## WRITTEN PROBLEM
Recast the material from the line containing "is (1058, 595)." to the line containing "the heading text", both included, as a JSON list of strings with one string per line. Leave out blank lines.

Data records:
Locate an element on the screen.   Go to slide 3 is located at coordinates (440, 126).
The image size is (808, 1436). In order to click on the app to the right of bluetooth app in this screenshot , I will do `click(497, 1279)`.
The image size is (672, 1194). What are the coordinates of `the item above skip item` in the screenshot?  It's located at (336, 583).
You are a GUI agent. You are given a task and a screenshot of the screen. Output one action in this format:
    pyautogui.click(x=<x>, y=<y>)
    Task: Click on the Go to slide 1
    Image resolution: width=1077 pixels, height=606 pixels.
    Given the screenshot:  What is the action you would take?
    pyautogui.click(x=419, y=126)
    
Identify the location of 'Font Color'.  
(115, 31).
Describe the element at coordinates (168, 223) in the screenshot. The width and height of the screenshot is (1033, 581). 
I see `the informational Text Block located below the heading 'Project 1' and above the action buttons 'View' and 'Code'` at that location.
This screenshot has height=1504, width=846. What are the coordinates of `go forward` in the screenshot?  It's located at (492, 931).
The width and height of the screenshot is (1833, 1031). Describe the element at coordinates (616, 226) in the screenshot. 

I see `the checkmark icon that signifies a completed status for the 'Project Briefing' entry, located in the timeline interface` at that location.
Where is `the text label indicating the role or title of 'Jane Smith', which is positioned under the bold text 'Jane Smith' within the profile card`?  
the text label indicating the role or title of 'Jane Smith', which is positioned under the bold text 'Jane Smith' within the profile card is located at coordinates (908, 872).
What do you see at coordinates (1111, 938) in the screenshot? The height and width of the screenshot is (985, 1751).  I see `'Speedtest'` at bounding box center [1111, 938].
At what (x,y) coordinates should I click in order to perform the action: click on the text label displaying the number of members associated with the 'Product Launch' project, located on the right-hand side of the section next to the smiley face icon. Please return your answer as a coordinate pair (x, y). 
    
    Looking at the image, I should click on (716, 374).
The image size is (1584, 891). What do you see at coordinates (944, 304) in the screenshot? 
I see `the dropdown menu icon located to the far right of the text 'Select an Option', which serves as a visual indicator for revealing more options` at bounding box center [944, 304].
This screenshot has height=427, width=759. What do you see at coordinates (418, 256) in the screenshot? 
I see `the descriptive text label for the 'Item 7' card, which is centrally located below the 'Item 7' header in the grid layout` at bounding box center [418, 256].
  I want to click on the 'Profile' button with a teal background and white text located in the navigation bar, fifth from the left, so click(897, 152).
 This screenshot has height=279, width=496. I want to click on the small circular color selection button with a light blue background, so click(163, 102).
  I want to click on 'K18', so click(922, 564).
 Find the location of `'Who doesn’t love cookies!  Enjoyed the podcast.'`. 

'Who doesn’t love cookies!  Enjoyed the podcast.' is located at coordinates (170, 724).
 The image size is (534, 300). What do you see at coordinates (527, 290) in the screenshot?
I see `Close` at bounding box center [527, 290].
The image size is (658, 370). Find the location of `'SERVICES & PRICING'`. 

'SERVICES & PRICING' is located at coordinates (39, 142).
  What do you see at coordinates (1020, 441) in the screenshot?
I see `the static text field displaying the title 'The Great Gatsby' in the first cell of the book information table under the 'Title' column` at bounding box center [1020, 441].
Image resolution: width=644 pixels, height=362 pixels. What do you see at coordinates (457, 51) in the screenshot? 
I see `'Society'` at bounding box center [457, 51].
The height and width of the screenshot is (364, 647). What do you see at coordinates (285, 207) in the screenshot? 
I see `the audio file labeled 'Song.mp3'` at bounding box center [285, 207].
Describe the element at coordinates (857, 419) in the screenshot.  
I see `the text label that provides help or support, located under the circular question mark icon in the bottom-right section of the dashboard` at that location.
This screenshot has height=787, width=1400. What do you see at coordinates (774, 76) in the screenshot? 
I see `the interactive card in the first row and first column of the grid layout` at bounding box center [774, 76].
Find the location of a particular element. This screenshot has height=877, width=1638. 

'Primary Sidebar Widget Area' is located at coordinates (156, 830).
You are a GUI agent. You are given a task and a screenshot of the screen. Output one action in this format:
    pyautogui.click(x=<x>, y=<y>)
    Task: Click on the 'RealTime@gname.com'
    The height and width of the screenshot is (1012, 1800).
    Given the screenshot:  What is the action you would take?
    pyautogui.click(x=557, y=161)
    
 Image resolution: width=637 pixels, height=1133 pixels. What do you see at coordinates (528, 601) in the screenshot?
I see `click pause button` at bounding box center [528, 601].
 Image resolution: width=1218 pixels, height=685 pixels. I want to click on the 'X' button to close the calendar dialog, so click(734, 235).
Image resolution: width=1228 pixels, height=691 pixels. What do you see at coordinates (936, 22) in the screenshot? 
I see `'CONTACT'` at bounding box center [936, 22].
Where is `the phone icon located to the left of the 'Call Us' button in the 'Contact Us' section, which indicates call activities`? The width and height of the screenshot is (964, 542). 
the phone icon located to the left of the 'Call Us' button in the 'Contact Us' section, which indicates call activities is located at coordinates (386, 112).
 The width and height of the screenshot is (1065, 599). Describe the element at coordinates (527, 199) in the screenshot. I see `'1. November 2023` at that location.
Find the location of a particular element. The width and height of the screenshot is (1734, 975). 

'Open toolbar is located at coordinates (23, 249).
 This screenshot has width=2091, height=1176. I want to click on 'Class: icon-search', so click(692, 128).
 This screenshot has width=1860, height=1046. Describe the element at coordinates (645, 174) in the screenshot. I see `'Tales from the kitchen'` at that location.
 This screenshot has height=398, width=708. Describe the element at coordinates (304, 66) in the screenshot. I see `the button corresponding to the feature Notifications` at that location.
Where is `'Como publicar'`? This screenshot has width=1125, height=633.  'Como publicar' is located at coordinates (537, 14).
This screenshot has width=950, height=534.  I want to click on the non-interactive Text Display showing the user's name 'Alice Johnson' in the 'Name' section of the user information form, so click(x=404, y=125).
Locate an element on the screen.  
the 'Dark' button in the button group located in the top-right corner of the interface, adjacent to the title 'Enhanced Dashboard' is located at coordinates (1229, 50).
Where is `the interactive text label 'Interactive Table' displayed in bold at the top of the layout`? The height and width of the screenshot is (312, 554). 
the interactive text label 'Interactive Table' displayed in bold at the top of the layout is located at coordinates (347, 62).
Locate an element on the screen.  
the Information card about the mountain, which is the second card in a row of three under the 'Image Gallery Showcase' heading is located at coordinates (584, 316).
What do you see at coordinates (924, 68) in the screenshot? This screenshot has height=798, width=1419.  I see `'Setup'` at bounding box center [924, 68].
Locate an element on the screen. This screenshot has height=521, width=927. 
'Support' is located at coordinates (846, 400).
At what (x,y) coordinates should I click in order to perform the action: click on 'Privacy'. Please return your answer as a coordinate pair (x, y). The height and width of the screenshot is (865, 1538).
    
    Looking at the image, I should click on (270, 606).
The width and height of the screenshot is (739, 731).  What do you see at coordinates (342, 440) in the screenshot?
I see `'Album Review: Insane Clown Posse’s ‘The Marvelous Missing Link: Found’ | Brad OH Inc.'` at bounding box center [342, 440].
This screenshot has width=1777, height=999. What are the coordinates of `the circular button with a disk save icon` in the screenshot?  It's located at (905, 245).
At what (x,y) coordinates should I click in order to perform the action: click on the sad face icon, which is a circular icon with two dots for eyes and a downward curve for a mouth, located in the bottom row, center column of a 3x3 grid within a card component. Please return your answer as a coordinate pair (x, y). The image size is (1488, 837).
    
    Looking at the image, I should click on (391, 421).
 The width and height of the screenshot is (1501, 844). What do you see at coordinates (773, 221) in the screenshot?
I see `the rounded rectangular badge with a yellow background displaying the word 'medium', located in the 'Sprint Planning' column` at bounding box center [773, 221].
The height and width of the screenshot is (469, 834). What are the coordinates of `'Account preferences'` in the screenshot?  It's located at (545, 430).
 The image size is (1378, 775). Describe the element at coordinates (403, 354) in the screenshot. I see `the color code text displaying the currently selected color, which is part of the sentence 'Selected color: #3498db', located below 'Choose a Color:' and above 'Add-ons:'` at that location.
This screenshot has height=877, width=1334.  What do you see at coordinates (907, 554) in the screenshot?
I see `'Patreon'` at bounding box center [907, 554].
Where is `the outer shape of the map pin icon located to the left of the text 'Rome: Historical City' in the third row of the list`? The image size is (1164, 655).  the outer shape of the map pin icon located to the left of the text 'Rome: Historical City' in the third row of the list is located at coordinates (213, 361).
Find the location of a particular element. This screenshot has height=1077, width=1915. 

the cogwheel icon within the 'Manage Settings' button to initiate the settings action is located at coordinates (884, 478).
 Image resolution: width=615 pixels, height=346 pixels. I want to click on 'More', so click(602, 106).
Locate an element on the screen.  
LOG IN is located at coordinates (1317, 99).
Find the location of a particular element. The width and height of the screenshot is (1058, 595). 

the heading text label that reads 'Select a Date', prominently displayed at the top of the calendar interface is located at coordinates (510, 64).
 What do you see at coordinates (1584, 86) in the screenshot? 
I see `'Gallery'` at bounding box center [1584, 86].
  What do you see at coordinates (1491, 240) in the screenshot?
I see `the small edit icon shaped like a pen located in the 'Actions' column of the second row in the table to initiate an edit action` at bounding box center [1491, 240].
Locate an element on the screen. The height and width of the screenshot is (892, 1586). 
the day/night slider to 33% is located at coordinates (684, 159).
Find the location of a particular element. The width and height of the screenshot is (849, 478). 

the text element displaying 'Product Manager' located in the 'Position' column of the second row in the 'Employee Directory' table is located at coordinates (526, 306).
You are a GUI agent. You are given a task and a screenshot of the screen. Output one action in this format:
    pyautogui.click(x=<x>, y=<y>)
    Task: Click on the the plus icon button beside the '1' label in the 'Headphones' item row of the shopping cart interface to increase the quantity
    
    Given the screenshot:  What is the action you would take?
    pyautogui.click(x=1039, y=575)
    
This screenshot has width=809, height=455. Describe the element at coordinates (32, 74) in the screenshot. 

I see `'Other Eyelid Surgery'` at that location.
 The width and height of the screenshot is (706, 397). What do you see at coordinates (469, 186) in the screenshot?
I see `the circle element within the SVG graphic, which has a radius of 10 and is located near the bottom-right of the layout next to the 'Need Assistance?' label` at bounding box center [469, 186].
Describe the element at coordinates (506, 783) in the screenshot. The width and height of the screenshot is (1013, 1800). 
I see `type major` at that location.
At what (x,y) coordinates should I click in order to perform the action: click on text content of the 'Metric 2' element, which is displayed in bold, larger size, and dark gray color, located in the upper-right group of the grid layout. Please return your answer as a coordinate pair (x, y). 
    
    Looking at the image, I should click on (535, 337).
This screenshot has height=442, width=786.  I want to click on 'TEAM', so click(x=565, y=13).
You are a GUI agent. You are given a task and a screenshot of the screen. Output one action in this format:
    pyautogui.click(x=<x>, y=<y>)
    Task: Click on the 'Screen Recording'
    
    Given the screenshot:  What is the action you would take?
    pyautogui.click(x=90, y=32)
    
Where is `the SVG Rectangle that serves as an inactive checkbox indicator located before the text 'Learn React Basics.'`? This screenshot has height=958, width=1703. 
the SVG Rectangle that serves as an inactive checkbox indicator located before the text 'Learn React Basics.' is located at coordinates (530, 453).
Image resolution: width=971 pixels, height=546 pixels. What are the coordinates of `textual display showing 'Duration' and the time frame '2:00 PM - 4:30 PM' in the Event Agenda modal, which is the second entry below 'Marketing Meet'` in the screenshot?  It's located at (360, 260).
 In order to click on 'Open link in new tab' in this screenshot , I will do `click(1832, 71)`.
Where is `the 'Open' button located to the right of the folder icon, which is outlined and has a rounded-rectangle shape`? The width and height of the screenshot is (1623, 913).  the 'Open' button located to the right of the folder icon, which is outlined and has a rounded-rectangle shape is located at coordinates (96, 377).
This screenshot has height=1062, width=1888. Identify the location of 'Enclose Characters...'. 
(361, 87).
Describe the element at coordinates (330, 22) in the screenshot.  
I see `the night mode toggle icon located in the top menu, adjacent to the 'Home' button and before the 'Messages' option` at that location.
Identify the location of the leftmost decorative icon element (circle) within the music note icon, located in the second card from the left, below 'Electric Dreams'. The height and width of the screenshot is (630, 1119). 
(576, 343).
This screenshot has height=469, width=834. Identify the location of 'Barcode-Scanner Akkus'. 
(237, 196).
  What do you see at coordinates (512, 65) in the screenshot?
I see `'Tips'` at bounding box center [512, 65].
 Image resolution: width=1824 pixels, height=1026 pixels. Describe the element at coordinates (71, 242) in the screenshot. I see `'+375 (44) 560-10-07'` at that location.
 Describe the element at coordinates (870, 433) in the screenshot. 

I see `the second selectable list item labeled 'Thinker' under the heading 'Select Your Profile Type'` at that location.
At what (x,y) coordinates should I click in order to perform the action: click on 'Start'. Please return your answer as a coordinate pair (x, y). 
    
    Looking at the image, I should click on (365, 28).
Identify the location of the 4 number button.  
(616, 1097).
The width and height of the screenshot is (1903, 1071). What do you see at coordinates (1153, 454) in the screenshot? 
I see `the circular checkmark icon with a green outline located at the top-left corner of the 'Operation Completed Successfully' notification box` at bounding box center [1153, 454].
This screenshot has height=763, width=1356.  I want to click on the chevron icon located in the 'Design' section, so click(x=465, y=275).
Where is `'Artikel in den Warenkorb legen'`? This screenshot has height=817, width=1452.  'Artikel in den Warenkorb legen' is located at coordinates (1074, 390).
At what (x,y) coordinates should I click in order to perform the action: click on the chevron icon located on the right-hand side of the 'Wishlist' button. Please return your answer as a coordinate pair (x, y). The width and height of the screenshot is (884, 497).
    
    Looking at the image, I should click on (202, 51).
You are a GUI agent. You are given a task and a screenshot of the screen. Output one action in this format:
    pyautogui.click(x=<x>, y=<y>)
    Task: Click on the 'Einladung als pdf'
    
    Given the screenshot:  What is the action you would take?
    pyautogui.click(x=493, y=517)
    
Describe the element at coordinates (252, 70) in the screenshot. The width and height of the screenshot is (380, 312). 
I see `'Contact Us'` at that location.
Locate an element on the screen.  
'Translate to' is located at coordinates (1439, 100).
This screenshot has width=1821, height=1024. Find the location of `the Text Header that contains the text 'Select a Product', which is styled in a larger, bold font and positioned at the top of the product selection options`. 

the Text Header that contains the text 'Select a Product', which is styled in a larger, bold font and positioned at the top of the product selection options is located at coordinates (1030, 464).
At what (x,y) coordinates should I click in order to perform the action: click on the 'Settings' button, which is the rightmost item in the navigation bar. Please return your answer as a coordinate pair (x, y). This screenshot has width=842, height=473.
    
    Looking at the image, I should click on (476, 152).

## EXPECTED ANSWER
[
  "Find the location of a particular element. The width and height of the screenshot is (1058, 595). ",
  "the heading text label that reads 'Select a Date', prominently displayed at the top of the calendar interface is located at coordinates (510, 64)."
]